> **Your task**
Using the entries below, output exactly the line containing "Task: Expand the Face Details section" and all lines that follow it to the end.

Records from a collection

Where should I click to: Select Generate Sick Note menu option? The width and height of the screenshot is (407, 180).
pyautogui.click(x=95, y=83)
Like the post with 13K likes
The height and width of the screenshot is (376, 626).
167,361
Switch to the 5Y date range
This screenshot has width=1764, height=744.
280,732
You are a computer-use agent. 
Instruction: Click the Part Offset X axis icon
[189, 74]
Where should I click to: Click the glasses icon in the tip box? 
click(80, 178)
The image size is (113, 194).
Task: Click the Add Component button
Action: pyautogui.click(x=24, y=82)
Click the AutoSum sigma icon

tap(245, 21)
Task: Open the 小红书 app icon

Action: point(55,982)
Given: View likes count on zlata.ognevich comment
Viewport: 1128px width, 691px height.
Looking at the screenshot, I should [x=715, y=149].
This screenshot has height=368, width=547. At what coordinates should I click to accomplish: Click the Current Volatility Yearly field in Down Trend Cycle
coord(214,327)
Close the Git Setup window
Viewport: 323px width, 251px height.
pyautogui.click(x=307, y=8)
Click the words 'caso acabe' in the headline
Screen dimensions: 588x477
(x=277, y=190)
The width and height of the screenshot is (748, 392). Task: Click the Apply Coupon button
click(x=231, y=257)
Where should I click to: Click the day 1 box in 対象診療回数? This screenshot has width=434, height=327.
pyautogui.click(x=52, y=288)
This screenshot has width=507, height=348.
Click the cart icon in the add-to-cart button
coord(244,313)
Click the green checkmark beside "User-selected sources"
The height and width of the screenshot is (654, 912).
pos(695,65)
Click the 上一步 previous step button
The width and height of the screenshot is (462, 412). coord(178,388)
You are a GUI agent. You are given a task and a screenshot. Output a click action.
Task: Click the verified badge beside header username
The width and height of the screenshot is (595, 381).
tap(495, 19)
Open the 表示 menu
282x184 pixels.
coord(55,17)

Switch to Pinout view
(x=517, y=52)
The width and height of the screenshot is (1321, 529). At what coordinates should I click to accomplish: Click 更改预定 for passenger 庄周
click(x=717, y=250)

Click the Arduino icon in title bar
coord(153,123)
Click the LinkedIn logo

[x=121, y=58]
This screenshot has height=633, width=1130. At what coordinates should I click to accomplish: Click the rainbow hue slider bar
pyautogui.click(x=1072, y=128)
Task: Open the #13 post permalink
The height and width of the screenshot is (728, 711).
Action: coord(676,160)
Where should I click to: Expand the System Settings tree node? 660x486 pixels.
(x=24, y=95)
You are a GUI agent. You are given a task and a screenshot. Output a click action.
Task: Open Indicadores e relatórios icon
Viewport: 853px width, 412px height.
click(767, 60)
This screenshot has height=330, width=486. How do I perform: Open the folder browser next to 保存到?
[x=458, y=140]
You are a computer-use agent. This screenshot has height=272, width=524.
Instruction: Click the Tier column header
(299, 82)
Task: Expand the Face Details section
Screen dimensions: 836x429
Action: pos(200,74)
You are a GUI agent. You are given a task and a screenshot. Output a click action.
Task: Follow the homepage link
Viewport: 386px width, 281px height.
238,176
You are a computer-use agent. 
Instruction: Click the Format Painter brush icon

> **Output**
Task: Expand the Face Details section
Screen dimensions: 836x429
Action: pos(200,74)
You are a GUI agent. You are given a task and a screenshot. Output a click action.
Task: Follow the homepage link
Viewport: 386px width, 281px height.
238,176
You are a computer-use agent. 
Instruction: Click the Format Painter brush icon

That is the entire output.